High-energy radiation from deep space may be burning a hole in our ozone layer. A new study appearing in the August 13 Physical Review Letters finds a correlation between so-called cosmic rays and ozone depletion and shows with experiments how cosmic rays could destroy ozone. The results may help atmospheric scientists improve their models of ozone depletion.
For 20 years, scientists have recognized that active chlorine molecules from man-made chlorofluorocarbons (CFCs) destroy ozone. Conventional wisdom holds that ultraviolet light from the sun releases the active chlorine from the CFCs. That theory, however, has a problem: during the polar springtime, when ozone depletion is greatest, giant clouds of ice block the sun's ultraviolet light. In recent years, researchers have theorized that these clouds could house CFCs and that some process deep inside them breaks CFCs down into active chlorine. But how this process could happen without ultraviolet light has remained a mystery.

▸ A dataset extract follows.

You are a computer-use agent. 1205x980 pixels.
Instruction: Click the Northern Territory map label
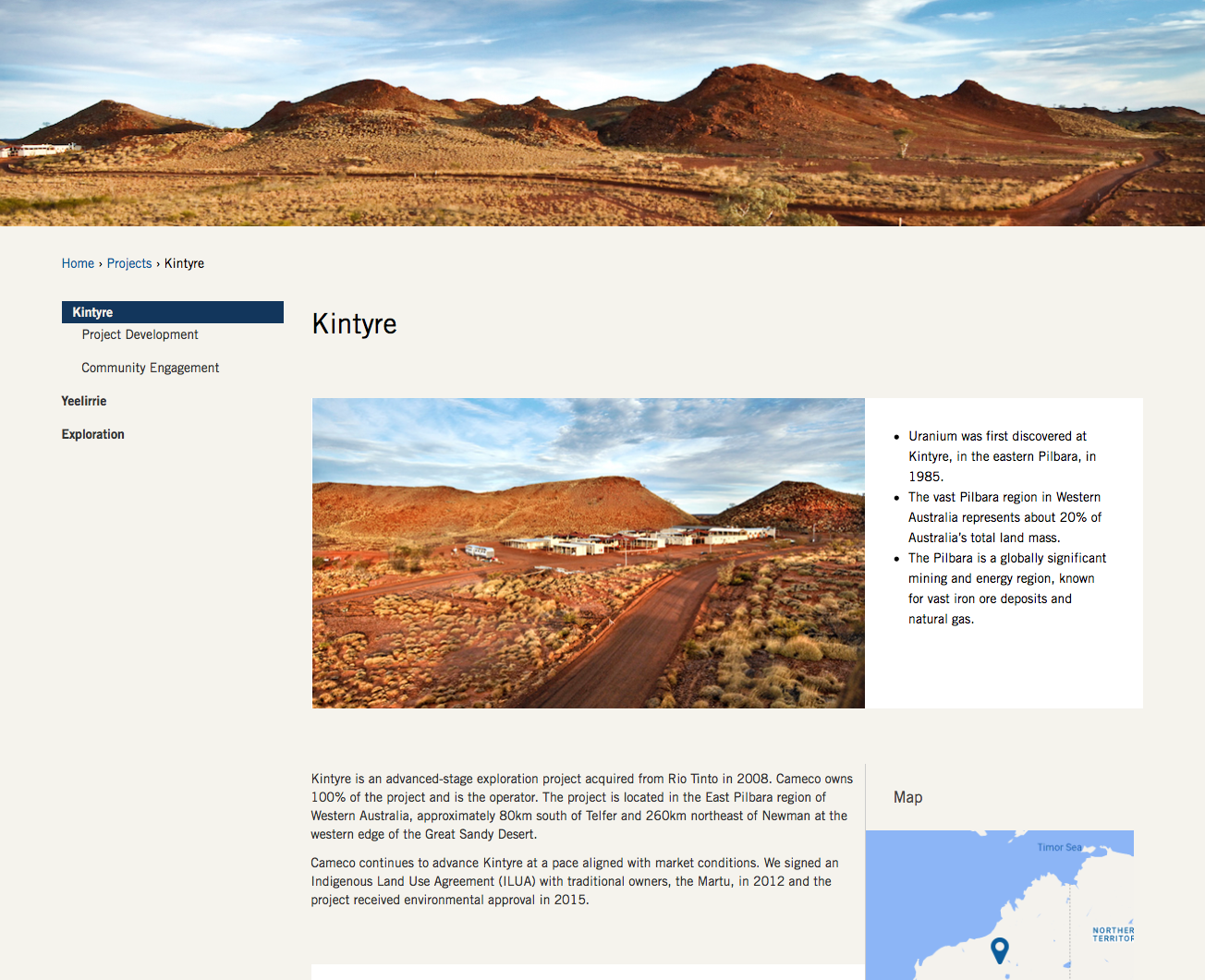coord(1113,935)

Now Leon Sanche and Qing-Bin Lu of the University of Sherbrooke in Canada think they know what's causing the release of active chlorine. The two believe that cosmic rays from deep space are penetrating the clouds and knocking loose electrons. The electrons interact with the CFCs to liberate the active chlorine molecules. Those molecules, according to Sanche and Lu, can reside inside an icy polar cloud until springtime, when it dissolves and releases them into the atmosphere.
In support of their theory, Sanche and Lu found a strong relationship between cosmic ray ionization and ozone depletion in data taken by ground stations, balloons and satellites. They also simulated a polluted polar cloud in the laboratory and bombarded it with electrons like those released by cosmic rays. Their results show that electrons are about a million times more likely to interact inside the cloud than anyone previously believed.
"What [Sanche and Lu] observed is extremely interesting," says Rob Compton of the University of Tennessee. Indeed, Compton believes that the duo's results may force atmospheric scientists to revise their models of ozone depletion.